** Start Available data **
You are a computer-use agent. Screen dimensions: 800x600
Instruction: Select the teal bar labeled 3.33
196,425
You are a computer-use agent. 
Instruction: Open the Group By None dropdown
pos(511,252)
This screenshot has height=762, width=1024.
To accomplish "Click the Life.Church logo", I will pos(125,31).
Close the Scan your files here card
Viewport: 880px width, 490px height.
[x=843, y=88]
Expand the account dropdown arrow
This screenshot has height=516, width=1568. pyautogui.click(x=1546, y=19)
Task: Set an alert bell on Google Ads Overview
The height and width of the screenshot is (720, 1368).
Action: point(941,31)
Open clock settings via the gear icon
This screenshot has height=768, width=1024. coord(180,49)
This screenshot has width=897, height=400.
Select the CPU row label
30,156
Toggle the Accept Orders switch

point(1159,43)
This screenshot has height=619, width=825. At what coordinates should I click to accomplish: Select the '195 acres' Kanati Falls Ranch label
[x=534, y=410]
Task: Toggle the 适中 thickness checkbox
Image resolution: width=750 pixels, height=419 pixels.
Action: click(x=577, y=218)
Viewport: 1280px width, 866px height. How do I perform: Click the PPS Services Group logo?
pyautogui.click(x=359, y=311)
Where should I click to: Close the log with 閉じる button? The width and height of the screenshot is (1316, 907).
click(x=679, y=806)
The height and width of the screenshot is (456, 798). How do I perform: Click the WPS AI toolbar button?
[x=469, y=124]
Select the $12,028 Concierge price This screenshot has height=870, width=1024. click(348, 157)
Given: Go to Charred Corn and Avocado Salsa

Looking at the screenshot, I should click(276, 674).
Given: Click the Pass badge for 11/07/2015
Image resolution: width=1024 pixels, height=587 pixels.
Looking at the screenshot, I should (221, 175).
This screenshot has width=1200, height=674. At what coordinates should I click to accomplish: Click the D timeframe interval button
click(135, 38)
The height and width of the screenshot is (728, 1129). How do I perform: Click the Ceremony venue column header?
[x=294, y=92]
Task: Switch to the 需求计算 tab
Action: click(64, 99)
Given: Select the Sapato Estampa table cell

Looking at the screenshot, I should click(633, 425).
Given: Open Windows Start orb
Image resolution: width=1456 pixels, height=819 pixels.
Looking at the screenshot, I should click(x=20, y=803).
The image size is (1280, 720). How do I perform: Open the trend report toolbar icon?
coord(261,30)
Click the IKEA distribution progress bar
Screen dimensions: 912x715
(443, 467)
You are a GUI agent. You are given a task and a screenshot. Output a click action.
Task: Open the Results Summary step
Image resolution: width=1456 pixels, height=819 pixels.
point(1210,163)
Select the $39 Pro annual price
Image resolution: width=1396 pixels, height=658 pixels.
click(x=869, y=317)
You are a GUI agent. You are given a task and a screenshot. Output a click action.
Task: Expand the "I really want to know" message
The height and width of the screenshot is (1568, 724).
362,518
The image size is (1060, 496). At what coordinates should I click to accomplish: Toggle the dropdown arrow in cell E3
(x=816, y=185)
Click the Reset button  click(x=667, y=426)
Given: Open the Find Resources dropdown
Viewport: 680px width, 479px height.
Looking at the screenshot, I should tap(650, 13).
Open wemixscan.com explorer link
** End Available data **
> [What you should do]
Rewrite all of the entries above as a numbered list, one line per item, leaving out the blank lines.

> [Written answer]
1. You are a computer-use agent. Screen dimensions: 800x600
2. Instruction: Select the teal bar labeled 3.33
3. 196,425
4. You are a computer-use agent. 
5. Instruction: Open the Group By None dropdown
6. pos(511,252)
7. This screenshot has height=762, width=1024.
8. To accomplish "Click the Life.Church logo", I will pos(125,31).
9. Close the Scan your files here card
10. Viewport: 880px width, 490px height.
11. [x=843, y=88]
12. Expand the account dropdown arrow
13. This screenshot has height=516, width=1568. pyautogui.click(x=1546, y=19)
14. Task: Set an alert bell on Google Ads Overview
15. The height and width of the screenshot is (720, 1368).
16. Action: point(941,31)
17. Open clock settings via the gear icon
18. This screenshot has height=768, width=1024. coord(180,49)
19. This screenshot has width=897, height=400.
20. Select the CPU row label
21. 30,156
22. Toggle the Accept Orders switch
23. point(1159,43)
24. This screenshot has height=619, width=825. At what coordinates should I click to accomplish: Select the '195 acres' Kanati Falls Ranch label
25. [x=534, y=410]
26. Task: Toggle the 适中 thickness checkbox
27. Image resolution: width=750 pixels, height=419 pixels.
28. Action: click(x=577, y=218)
29. Viewport: 1280px width, 866px height. How do I perform: Click the PPS Services Group logo?
30. pyautogui.click(x=359, y=311)
31. Where should I click to: Close the log with 閉じる button? The width and height of the screenshot is (1316, 907).
32. click(x=679, y=806)
33. The height and width of the screenshot is (456, 798). How do I perform: Click the WPS AI toolbar button?
34. [x=469, y=124]
35. Select the $12,028 Concierge price This screenshot has height=870, width=1024. click(348, 157)
36. Given: Go to Charred Corn and Avocado Salsa
37. Looking at the screenshot, I should click(276, 674).
38. Given: Click the Pass badge for 11/07/2015
39. Image resolution: width=1024 pixels, height=587 pixels.
40. Looking at the screenshot, I should (221, 175).
41. This screenshot has width=1200, height=674. At what coordinates should I click to accomplish: Click the D timeframe interval button
42. click(135, 38)
43. The height and width of the screenshot is (728, 1129). How do I perform: Click the Ceremony venue column header?
44. [x=294, y=92]
45. Task: Switch to the 需求计算 tab
46. Action: click(64, 99)
47. Given: Select the Sapato Estampa table cell
48. Looking at the screenshot, I should click(633, 425).
49. Given: Open Windows Start orb
50. Image resolution: width=1456 pixels, height=819 pixels.
51. Looking at the screenshot, I should click(x=20, y=803).
52. The image size is (1280, 720). How do I perform: Open the trend report toolbar icon?
53. coord(261,30)
54. Click the IKEA distribution progress bar
55. Screen dimensions: 912x715
56. (443, 467)
57. You are a GUI agent. You are given a task and a screenshot. Output a click action.
58. Task: Open the Results Summary step
59. Image resolution: width=1456 pixels, height=819 pixels.
60. point(1210,163)
61. Select the $39 Pro annual price
62. Image resolution: width=1396 pixels, height=658 pixels.
63. click(x=869, y=317)
64. You are a GUI agent. You are given a task and a screenshot. Output a click action.
65. Task: Expand the "I really want to know" message
66. The height and width of the screenshot is (1568, 724).
67. 362,518
68. The image size is (1060, 496). At what coordinates should I click to accomplish: Toggle the dropdown arrow in cell E3
69. (x=816, y=185)
70. Click the Reset button  click(x=667, y=426)
71. Given: Open the Find Resources dropdown
72. Viewport: 680px width, 479px height.
73. Looking at the screenshot, I should tap(650, 13).
74. Open wemixscan.com explorer link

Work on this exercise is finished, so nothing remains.